Ieri la Darsena spa, l’impresa che avrebbe dovuto realizzare il parcheggio ha fatto ripulire il cantiere, mentre a breve anche Amsa verrà chiamata a cancellare i graffiti che ricoprono le sponde. Ma ieri l’assessore alla Mobilità Edoardo Croci ha incontrato i rappresentanti dell’Unione del Commercio per discutere sull’isola pedonale dei Navigli che potrebbe addirittura prendere il via prima di Natale. «I commercianti - commenta Croci - chiedono di avviare la pedonalizzazione della zona al più presto, preso atto anche del bilancio positivo dell’isola estiva. Poi si procederà con i lavori per la riqualificazione. Intanto procederemo alla messa in sicurezza del parcheggio di Porta genova che potrà essere usato con tranquillità dai residenti. Io sono favorevole all’isola pedonale, ma la delibera dovrà superare l’esame della giunta». «Siamo fiduciosi che si potrà procedere alla pedonalizzazione del quartiere - spiega Giorgio Montingelli presidente dell’Unione del Commercio - prima di Natale. Per andare incontro alle richieste dei residenti ci impegniamo a chiudere i locali all’1 nei giorni prescolastici, alle 2 nel week end».
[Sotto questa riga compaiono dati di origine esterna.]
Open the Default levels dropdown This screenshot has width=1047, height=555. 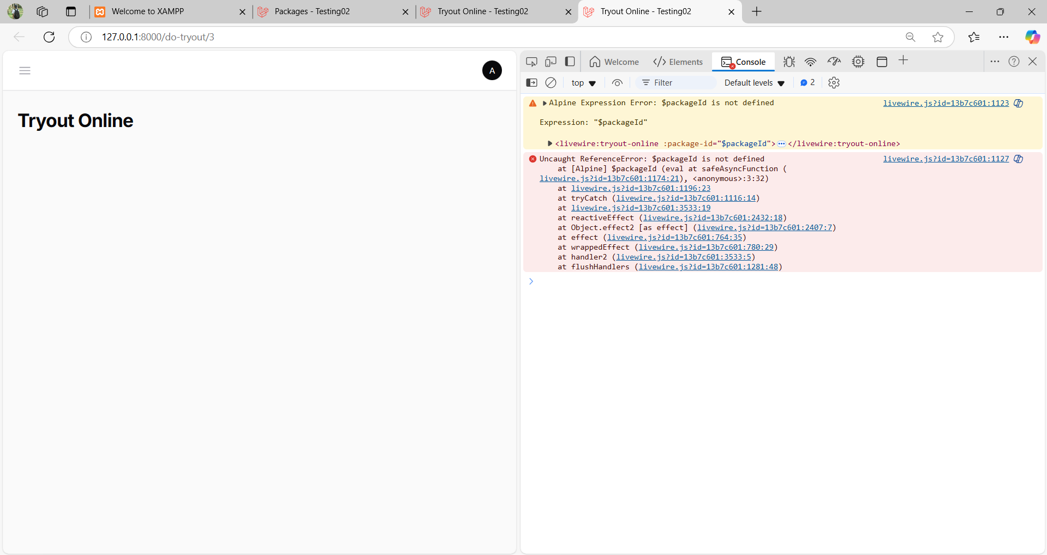tap(754, 83)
Si preparano a scendere sulle barricate i residenti: «Non vogliamo a essere ostaggio dei gestori dei locali e non abbiamo nessuna intenzione di sopportare un’isola pedonale come quella estiva, che provoca per noi solo disagio, notti insonni e spazzatura - attacca Gabriella Valassina, portavoce del comitato Navigli - se si pensa di fare un divertimentificio noi non ci stiamo». Battagliero anche il presidente de l consiglio di zona 6 Massimo Girtanner, che annuncia una mozione urgente che presenterà giovedì in consiglio di zona-: l’isola pedonale deve essere qualcosa di culturale, non un mezzo alternativo per vendere più birra».
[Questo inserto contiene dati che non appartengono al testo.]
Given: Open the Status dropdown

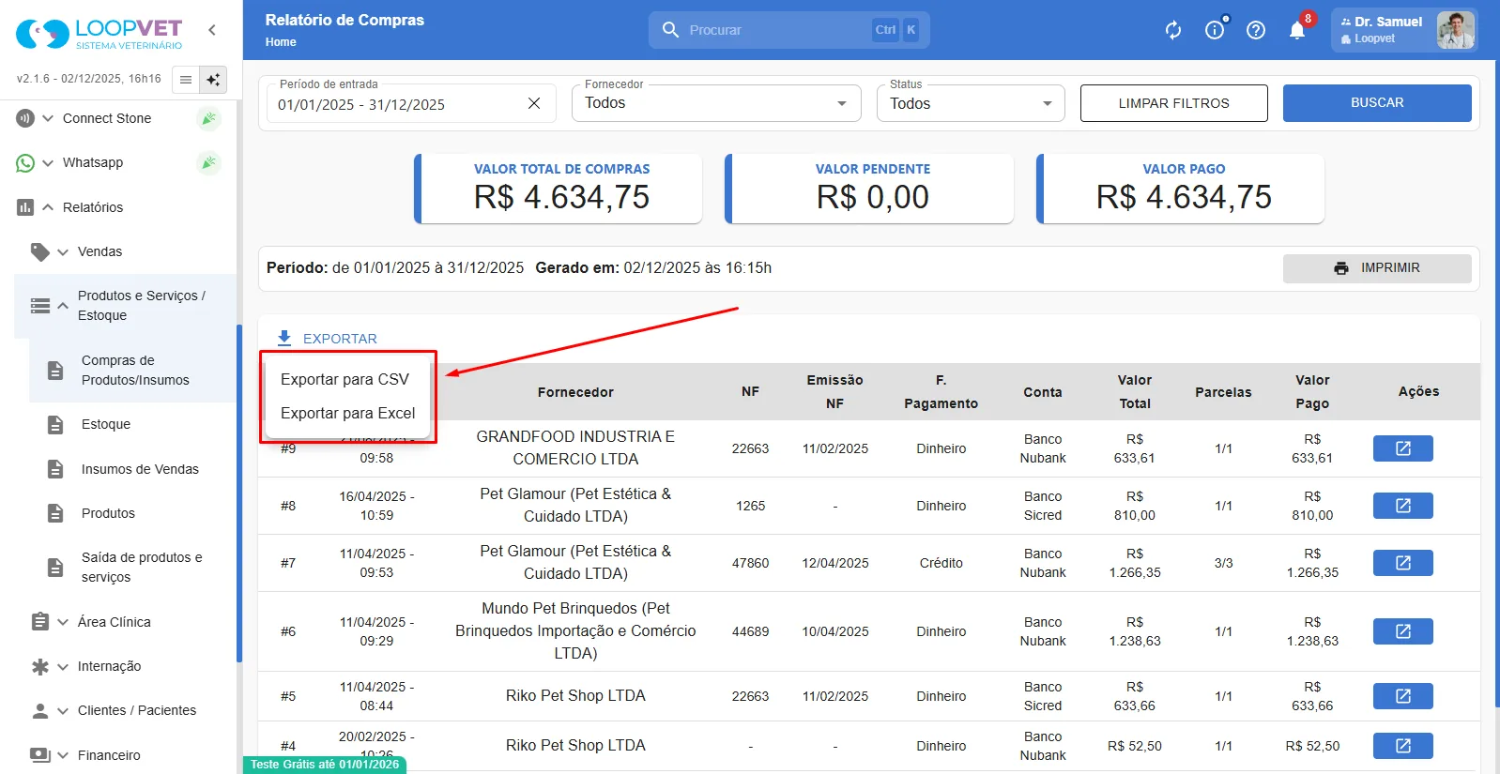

Il progetto di riqualificazione prevede il rifacimento del mano stradale: verrà posato un materiale resistente anche al passaggio delle biciclette - prevista la creazione di un raggio verde, ovvero un percorso ciclopedonale alberato lungo il corso d’acqua - verranno ristrutturate le sponde, sistemati lampioni e panchine adatte al contesto storico. Allo studio anche un sistema di illuminazione scenografica dei canali.